**Task brief:**
Scan the records below for the line with "You are a computer-use agent." and the line with "Toggle soft-wrap in the Run console", and retype that range exactly, both ends included, pictures excepted.

Collected data:
>>>>>
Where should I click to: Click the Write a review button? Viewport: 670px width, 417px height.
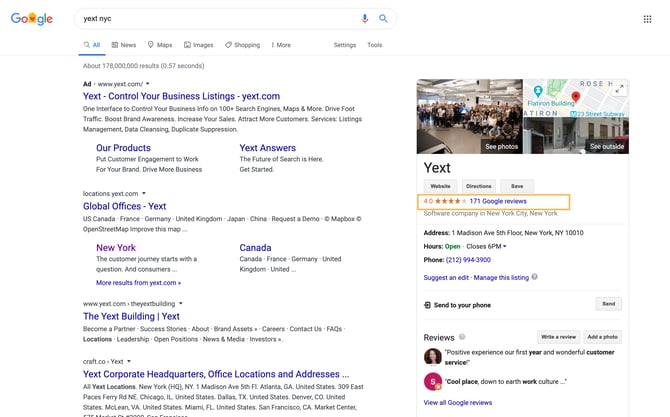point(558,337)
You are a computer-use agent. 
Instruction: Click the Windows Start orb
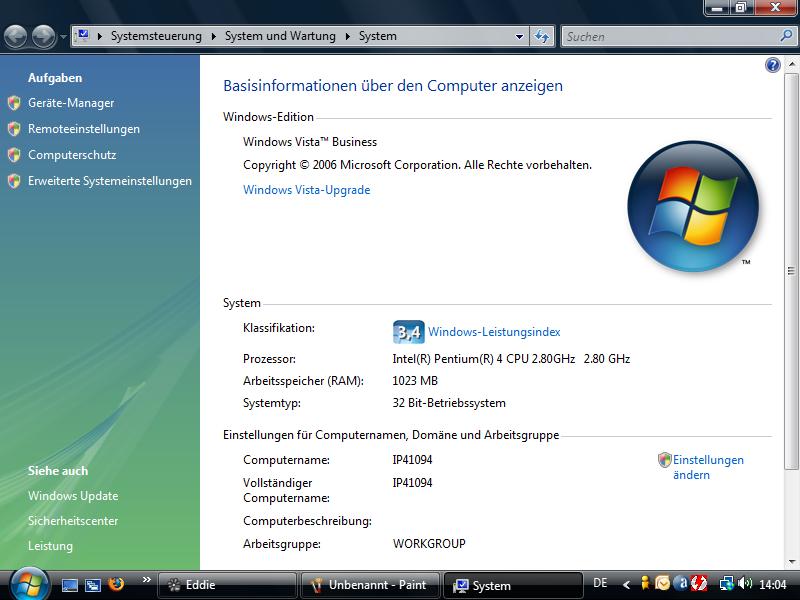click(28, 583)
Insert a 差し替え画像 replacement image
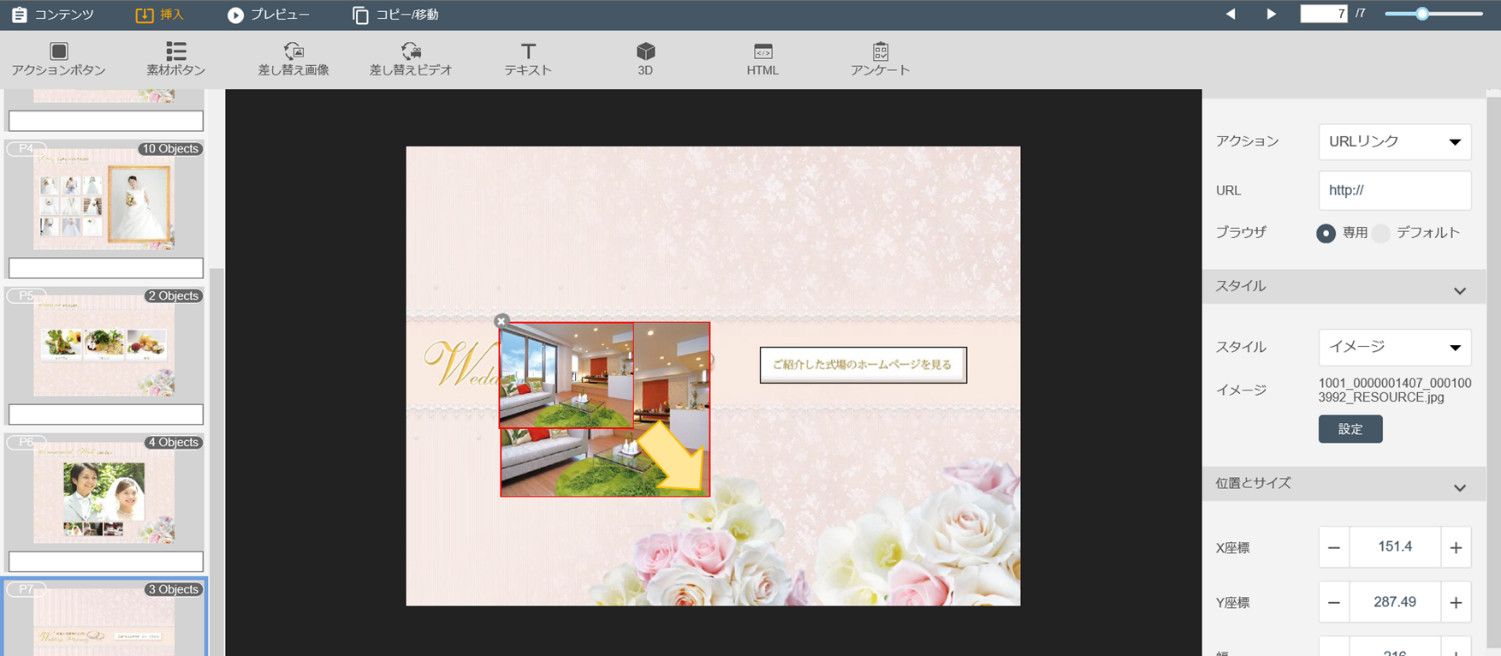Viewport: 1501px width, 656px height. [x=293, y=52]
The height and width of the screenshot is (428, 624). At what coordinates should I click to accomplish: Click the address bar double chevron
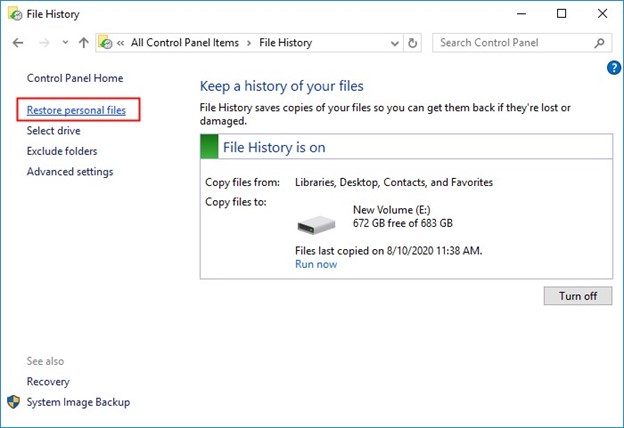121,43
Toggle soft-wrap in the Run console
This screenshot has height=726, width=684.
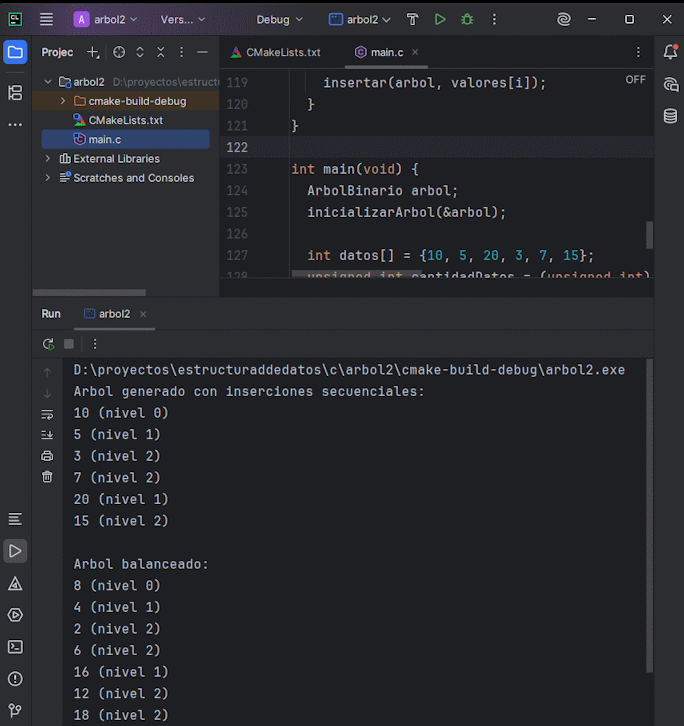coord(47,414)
<<<<<
>>>>>
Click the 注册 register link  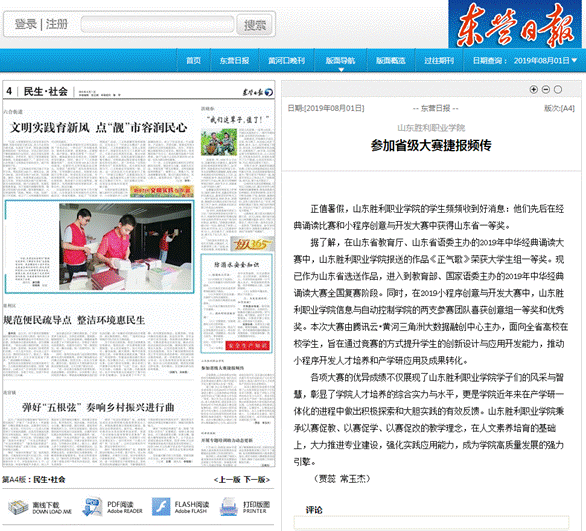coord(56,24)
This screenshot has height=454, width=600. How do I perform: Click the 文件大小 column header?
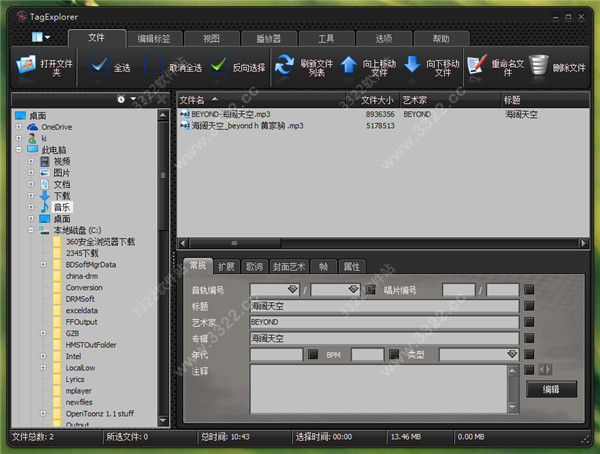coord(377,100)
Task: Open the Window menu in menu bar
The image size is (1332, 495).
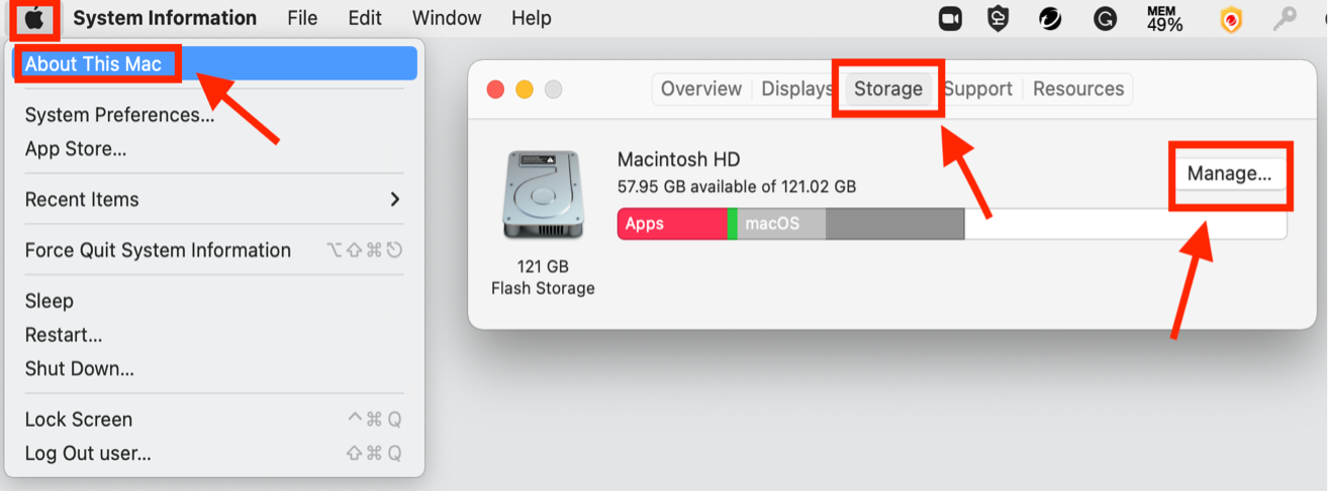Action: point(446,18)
<<<<<
**Task solution:**
You are a computer-use agent. 
Instruction: Click the Windows Start orb
click(28, 583)
Insert a 差し替え画像 replacement image
Viewport: 1501px width, 656px height. [x=293, y=52]
The height and width of the screenshot is (428, 624). At what coordinates should I click to accomplish: Click the address bar double chevron
121,43
Toggle soft-wrap in the Run console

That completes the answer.